**YOUR OBJECTIVE**
Retype the full set of data, character for character.

**DATA PROVIDED**

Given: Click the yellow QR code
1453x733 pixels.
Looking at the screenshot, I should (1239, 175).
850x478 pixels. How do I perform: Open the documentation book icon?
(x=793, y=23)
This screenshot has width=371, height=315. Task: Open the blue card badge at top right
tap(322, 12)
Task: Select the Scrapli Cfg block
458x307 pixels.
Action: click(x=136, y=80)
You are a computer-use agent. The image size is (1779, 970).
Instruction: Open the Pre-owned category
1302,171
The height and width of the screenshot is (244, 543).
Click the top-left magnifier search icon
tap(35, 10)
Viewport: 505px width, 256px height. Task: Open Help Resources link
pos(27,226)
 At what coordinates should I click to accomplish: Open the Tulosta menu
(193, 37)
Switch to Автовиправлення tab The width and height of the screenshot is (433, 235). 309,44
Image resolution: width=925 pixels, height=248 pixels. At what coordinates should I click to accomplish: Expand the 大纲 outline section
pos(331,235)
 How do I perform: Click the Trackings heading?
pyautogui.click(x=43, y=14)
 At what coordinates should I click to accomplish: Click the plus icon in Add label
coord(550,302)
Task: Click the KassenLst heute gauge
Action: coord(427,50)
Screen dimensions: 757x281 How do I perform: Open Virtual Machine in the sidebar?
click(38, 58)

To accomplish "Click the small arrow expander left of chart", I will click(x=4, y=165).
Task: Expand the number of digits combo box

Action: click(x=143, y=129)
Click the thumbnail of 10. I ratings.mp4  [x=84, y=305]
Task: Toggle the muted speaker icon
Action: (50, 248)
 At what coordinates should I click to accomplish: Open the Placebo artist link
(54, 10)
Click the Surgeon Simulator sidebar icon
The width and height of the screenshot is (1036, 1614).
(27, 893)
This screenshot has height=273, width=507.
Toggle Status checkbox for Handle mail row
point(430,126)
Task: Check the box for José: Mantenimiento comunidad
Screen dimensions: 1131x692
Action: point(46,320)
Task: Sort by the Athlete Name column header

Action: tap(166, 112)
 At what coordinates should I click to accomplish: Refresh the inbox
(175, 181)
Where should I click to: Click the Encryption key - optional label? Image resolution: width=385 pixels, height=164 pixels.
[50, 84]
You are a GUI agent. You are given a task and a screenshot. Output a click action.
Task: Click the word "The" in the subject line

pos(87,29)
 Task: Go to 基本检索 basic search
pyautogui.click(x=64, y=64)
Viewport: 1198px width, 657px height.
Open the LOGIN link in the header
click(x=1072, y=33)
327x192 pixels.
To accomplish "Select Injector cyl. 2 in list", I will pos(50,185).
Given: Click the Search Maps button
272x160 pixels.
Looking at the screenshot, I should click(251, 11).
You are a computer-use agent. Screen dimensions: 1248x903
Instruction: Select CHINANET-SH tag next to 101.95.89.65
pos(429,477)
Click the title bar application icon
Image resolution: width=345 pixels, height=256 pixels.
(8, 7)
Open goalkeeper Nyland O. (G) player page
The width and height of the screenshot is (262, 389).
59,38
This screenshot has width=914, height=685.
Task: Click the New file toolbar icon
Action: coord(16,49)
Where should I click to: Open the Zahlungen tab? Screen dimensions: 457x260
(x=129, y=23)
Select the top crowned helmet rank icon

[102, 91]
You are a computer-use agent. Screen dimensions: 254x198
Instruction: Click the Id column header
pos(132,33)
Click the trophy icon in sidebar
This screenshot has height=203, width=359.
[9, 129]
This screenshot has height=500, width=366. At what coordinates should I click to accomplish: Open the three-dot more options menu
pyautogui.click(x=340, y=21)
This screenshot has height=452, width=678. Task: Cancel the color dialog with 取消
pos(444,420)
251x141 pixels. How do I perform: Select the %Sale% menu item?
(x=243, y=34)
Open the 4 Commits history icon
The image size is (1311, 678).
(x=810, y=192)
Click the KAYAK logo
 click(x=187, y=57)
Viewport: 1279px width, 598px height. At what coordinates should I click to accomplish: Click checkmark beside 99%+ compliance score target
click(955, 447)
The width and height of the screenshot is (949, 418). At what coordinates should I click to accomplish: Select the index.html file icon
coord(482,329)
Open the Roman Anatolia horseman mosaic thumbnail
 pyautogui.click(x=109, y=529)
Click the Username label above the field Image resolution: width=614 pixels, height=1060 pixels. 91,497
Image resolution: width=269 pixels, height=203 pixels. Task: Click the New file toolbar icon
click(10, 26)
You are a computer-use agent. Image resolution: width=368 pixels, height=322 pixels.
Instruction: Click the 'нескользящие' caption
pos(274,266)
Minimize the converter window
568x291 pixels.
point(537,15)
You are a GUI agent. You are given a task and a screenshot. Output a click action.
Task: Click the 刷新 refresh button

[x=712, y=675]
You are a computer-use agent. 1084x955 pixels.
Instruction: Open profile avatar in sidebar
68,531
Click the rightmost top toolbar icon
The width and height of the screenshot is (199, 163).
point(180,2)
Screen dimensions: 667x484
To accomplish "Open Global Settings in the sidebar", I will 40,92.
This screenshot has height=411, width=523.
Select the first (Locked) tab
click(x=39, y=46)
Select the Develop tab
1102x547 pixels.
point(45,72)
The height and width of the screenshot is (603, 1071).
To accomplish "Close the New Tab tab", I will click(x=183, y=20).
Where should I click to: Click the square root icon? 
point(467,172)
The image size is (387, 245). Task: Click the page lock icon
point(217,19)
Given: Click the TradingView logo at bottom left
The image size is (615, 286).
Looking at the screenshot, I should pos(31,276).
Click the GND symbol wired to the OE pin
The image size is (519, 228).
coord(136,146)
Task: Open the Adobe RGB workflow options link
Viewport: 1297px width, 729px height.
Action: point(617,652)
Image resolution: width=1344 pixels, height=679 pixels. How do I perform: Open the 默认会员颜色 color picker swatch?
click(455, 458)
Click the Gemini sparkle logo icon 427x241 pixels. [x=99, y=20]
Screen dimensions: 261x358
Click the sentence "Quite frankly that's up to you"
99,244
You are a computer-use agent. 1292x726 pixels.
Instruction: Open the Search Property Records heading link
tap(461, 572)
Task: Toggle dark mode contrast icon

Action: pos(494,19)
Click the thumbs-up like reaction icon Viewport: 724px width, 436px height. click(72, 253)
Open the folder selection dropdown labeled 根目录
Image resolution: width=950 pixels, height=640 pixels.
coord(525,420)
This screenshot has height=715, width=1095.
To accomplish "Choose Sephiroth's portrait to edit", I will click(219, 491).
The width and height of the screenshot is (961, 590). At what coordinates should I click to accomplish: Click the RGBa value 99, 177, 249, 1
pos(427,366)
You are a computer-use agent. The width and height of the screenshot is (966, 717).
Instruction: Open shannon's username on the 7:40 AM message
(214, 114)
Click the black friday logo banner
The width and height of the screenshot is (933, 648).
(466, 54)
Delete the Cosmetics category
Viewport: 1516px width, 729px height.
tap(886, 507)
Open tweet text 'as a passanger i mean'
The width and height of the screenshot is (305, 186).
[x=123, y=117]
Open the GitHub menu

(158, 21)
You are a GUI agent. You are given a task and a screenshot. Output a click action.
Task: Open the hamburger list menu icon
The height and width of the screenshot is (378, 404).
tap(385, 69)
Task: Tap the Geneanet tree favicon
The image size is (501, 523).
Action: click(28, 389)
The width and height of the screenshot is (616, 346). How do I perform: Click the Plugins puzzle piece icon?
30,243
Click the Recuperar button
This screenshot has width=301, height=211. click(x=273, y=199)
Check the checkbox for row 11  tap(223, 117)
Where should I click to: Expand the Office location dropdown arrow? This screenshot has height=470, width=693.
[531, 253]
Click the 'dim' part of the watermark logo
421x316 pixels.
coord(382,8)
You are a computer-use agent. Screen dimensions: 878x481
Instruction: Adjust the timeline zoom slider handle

**YOUR SOLUTION**
Given: Click the yellow QR code
1453x733 pixels.
Looking at the screenshot, I should (1239, 175).
850x478 pixels. How do I perform: Open the documentation book icon?
(x=793, y=23)
This screenshot has width=371, height=315. Task: Open the blue card badge at top right
tap(322, 12)
Task: Select the Scrapli Cfg block
458x307 pixels.
Action: click(x=136, y=80)
You are a computer-use agent. The image size is (1779, 970).
Instruction: Open the Pre-owned category
1302,171
The height and width of the screenshot is (244, 543).
Click the top-left magnifier search icon
tap(35, 10)
Viewport: 505px width, 256px height. Task: Open Help Resources link
pos(27,226)
 At what coordinates should I click to accomplish: Open the Tulosta menu
(193, 37)
Switch to Автовиправлення tab The width and height of the screenshot is (433, 235). 309,44
Image resolution: width=925 pixels, height=248 pixels. At what coordinates should I click to accomplish: Expand the 大纲 outline section
pos(331,235)
 How do I perform: Click the Trackings heading?
pyautogui.click(x=43, y=14)
 At what coordinates should I click to accomplish: Click the plus icon in Add label
coord(550,302)
Task: Click the KassenLst heute gauge
Action: coord(427,50)
Screen dimensions: 757x281 How do I perform: Open Virtual Machine in the sidebar?
click(38, 58)

To accomplish "Click the small arrow expander left of chart", I will click(x=4, y=165).
Task: Expand the number of digits combo box

Action: click(x=143, y=129)
Click the thumbnail of 10. I ratings.mp4  [x=84, y=305]
Task: Toggle the muted speaker icon
Action: (50, 248)
 At what coordinates should I click to accomplish: Open the Placebo artist link
(54, 10)
Click the Surgeon Simulator sidebar icon
The width and height of the screenshot is (1036, 1614).
(27, 893)
This screenshot has height=273, width=507.
Toggle Status checkbox for Handle mail row
point(430,126)
Task: Check the box for José: Mantenimiento comunidad
Screen dimensions: 1131x692
Action: point(46,320)
Task: Sort by the Athlete Name column header

Action: tap(166, 112)
 At what coordinates should I click to accomplish: Refresh the inbox
(175, 181)
Where should I click to: Click the Encryption key - optional label? Image resolution: width=385 pixels, height=164 pixels.
[50, 84]
You are a GUI agent. You are given a task and a screenshot. Output a click action.
Task: Click the word "The" in the subject line

pos(87,29)
 Task: Go to 基本检索 basic search
pyautogui.click(x=64, y=64)
Viewport: 1198px width, 657px height.
Open the LOGIN link in the header
click(x=1072, y=33)
327x192 pixels.
To accomplish "Select Injector cyl. 2 in list", I will pos(50,185).
Given: Click the Search Maps button
272x160 pixels.
Looking at the screenshot, I should click(251, 11).
You are a computer-use agent. Screen dimensions: 1248x903
Instruction: Select CHINANET-SH tag next to 101.95.89.65
pos(429,477)
Click the title bar application icon
Image resolution: width=345 pixels, height=256 pixels.
(8, 7)
Open goalkeeper Nyland O. (G) player page
The width and height of the screenshot is (262, 389).
59,38
This screenshot has width=914, height=685.
Task: Click the New file toolbar icon
Action: coord(16,49)
Where should I click to: Open the Zahlungen tab? Screen dimensions: 457x260
(x=129, y=23)
Select the top crowned helmet rank icon

[102, 91]
You are a computer-use agent. Screen dimensions: 254x198
Instruction: Click the Id column header
pos(132,33)
Click the trophy icon in sidebar
This screenshot has height=203, width=359.
[9, 129]
This screenshot has height=500, width=366. At what coordinates should I click to accomplish: Open the three-dot more options menu
pyautogui.click(x=340, y=21)
This screenshot has height=452, width=678. Task: Cancel the color dialog with 取消
pos(444,420)
251x141 pixels. How do I perform: Select the %Sale% menu item?
(x=243, y=34)
Open the 4 Commits history icon
The image size is (1311, 678).
(x=810, y=192)
Click the KAYAK logo
 click(x=187, y=57)
Viewport: 1279px width, 598px height. At what coordinates should I click to accomplish: Click checkmark beside 99%+ compliance score target
click(955, 447)
The width and height of the screenshot is (949, 418). At what coordinates should I click to accomplish: Select the index.html file icon
coord(482,329)
Open the Roman Anatolia horseman mosaic thumbnail
 pyautogui.click(x=109, y=529)
Click the Username label above the field Image resolution: width=614 pixels, height=1060 pixels. 91,497
Image resolution: width=269 pixels, height=203 pixels. Task: Click the New file toolbar icon
click(10, 26)
You are a computer-use agent. Image resolution: width=368 pixels, height=322 pixels.
Instruction: Click the 'нескользящие' caption
pos(274,266)
Minimize the converter window
568x291 pixels.
point(537,15)
You are a GUI agent. You are given a task and a screenshot. Output a click action.
Task: Click the 刷新 refresh button

[x=712, y=675]
You are a computer-use agent. 1084x955 pixels.
Instruction: Open profile avatar in sidebar
68,531
Click the rightmost top toolbar icon
The width and height of the screenshot is (199, 163).
point(180,2)
Screen dimensions: 667x484
To accomplish "Open Global Settings in the sidebar", I will 40,92.
This screenshot has height=411, width=523.
Select the first (Locked) tab
click(x=39, y=46)
Select the Develop tab
1102x547 pixels.
point(45,72)
The height and width of the screenshot is (603, 1071).
To accomplish "Close the New Tab tab", I will click(x=183, y=20).
Where should I click to: Click the square root icon? 
point(467,172)
The image size is (387, 245). Task: Click the page lock icon
point(217,19)
Given: Click the TradingView logo at bottom left
The image size is (615, 286).
Looking at the screenshot, I should pos(31,276).
Click the GND symbol wired to the OE pin
The image size is (519, 228).
coord(136,146)
Task: Open the Adobe RGB workflow options link
Viewport: 1297px width, 729px height.
Action: point(617,652)
Image resolution: width=1344 pixels, height=679 pixels. How do I perform: Open the 默认会员颜色 color picker swatch?
click(455, 458)
Click the Gemini sparkle logo icon 427x241 pixels. [x=99, y=20]
Screen dimensions: 261x358
Click the sentence "Quite frankly that's up to you"
99,244
You are a computer-use agent. 1292x726 pixels.
Instruction: Open the Search Property Records heading link
tap(461, 572)
Task: Toggle dark mode contrast icon

Action: pos(494,19)
Click the thumbs-up like reaction icon Viewport: 724px width, 436px height. click(72, 253)
Open the folder selection dropdown labeled 根目录
Image resolution: width=950 pixels, height=640 pixels.
coord(525,420)
This screenshot has height=715, width=1095.
To accomplish "Choose Sephiroth's portrait to edit", I will click(219, 491).
The width and height of the screenshot is (961, 590). At what coordinates should I click to accomplish: Click the RGBa value 99, 177, 249, 1
pos(427,366)
You are a computer-use agent. The width and height of the screenshot is (966, 717).
Instruction: Open shannon's username on the 7:40 AM message
(214, 114)
Click the black friday logo banner
The width and height of the screenshot is (933, 648).
(466, 54)
Delete the Cosmetics category
Viewport: 1516px width, 729px height.
tap(886, 507)
Open tweet text 'as a passanger i mean'
The width and height of the screenshot is (305, 186).
[x=123, y=117]
Open the GitHub menu

(158, 21)
You are a GUI agent. You are given a task and a screenshot. Output a click action.
Task: Open the hamburger list menu icon
The height and width of the screenshot is (378, 404).
tap(385, 69)
Task: Tap the Geneanet tree favicon
The image size is (501, 523).
Action: click(28, 389)
The width and height of the screenshot is (616, 346). How do I perform: Click the Plugins puzzle piece icon?
30,243
Click the Recuperar button
This screenshot has width=301, height=211. click(x=273, y=199)
Check the checkbox for row 11  tap(223, 117)
Where should I click to: Expand the Office location dropdown arrow? This screenshot has height=470, width=693.
[531, 253]
Click the 'dim' part of the watermark logo
421x316 pixels.
coord(382,8)
You are a computer-use agent. Screen dimensions: 878x481
Instruction: Adjust the timeline zoom slider handle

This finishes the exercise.